Herein lies opinion, not professional advice, which all are well advised to seek.
Glad to hear you are in NSR 100% Murray. That must feel wonderful! Yes, I wouldn't mess with those results either. I agree with all of the "if's" that you mentioned at the top of your last post, but it's harder when some Docs think you should wait and some Docs think you should do it. I dont' really go to the EP I went to a couple of years ago as I haven't really needed to - just get checked by my Cardiologist - and she seems to think I should wait until I feel I really NEED to get one. But I sure dont' want to wait to the point where I feel I can't stand it anymore, as it may take months to actually get one and by that time, it could progress to a more persistent Afib.

I'm a lousy decision maker anyway, but this decision to DO or WAIT is a simple one.

Barb
Barb: I am absolutely amazed (more like 'horrified') by the number of ignorant cardiologists out there. They may be great cardiologists but know too little about aFib and should be referring to an EP. The EP is the 'specialist' for aFib to be sure.

My first cardiologist let my left atrium grow to 60mm before I got in to see a good EP.

Murray L

--------------------------------------------------------------------------
Tikosyn uptake Dec 2011 500ug b.i.d. NSR since!
Herein lies opinion, not professional advice, which all are well advised to seek.
I am one who felt like I didn't have much daylight left to burn. If you have a CHADS score of zero you should be okay; if you are a 2, going on 3, then you don't have a lot of time left, because something could happen at any time that would put you over the edge. Not to be alarmist, but it can happen.
Yes Murray..good point. I probably should see an EP again, but I'm basically hanging in there OK...hate to stir things up. I just have a week sometimes when I get more Afib then usual and and tired of it...but again, it's manageable. I have no enlargement...all my tests were normal.
I believe my Chads score was 1, and that was because I have slighly elevated BP...but then sometimes it's not....
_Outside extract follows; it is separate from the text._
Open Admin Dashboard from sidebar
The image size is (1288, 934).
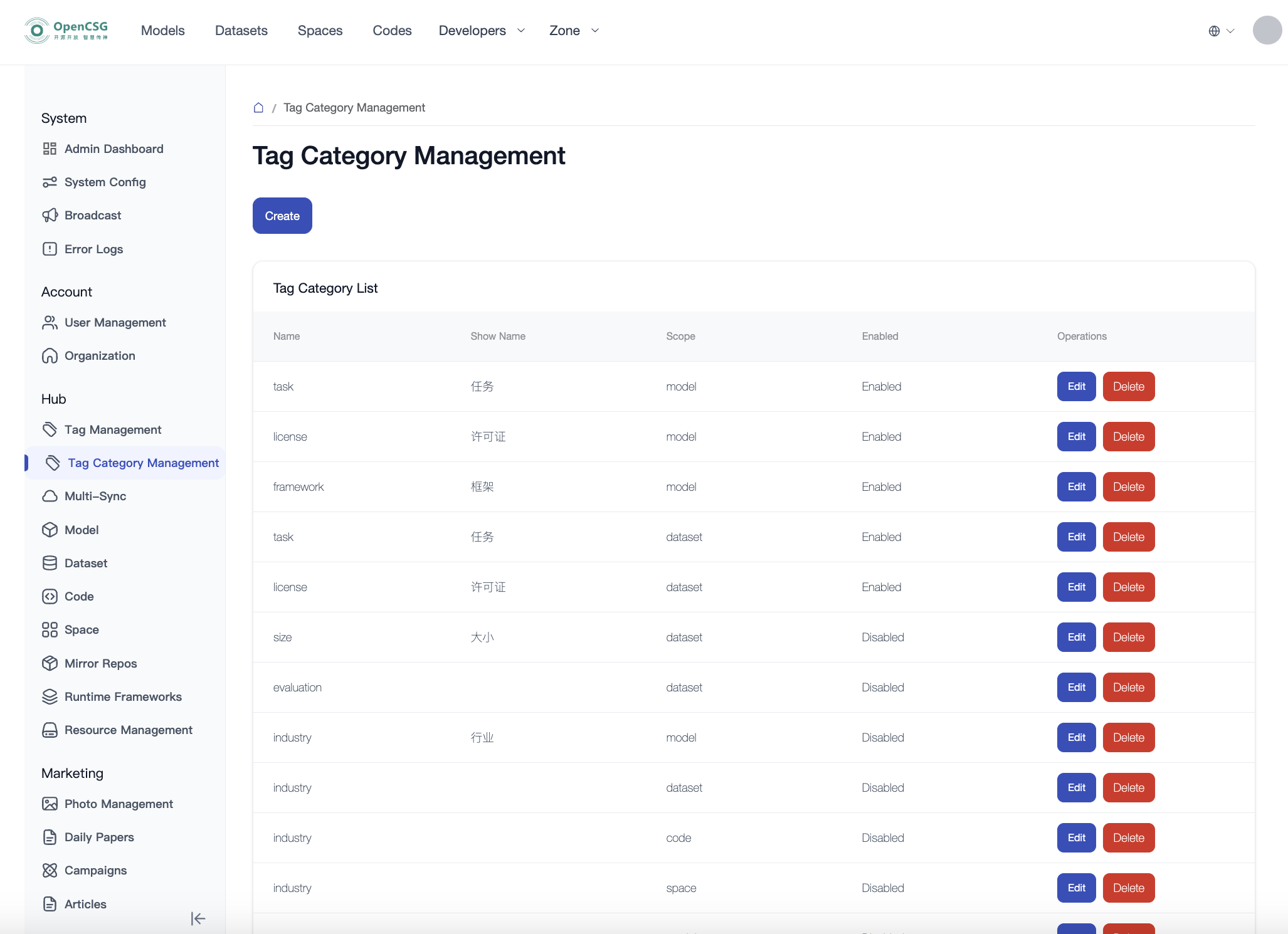(113, 149)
Good to have someone to bounce these thoughts around with, as non-Afibbers really don't understand...

Thanks for "listening" ~ Barb
I look at the question in another way - Is the complication risk worth it? Perfection would be 100% success rate with negligible major complications requiring hospitalization. Reality for the very top guns is around 80% single procedure success rate with around 1% chance of major complications per procedure. The average for all centers that took part in the Cappato world wide survey is around 2/3 success rate and 3-4% major complications. However, it is hard to get a handle on learning curve success and complication rates. There are very few doctors/hospitals that are willing to publish safety data especially for the newly established ablation practice. The last one I looked at was New Zealand (Australian and US trained EPs) that published their first year experience. 15% major complication rate and 50% success. That gives you a spectrum of what is available.

If the complication rate is uniformly low for top guns vs learners, then even a 50/50 coin toss would be worth it. However, that is not the real world. Complication rate should be the top priority for screening out ablationists For example, many of the non-top guns but busy EPs also have low complication rates near 1%, they may not yet have the experience to get to top gun type success rates. It comes down to 5-10% lower chance of success. As long as there is no added risk of complication, it may be acceptable.

By the way Cappato stated in his survey paper that that complication rates had no correlation with how busy the center was. Dont believe it. That aspect of his results were openly ridiculed as "strange" by a speaker at Venice symposium a couple of years ago.



Edited 1 time(s). Last edit at 02/04/2013 10:27AM by researcher.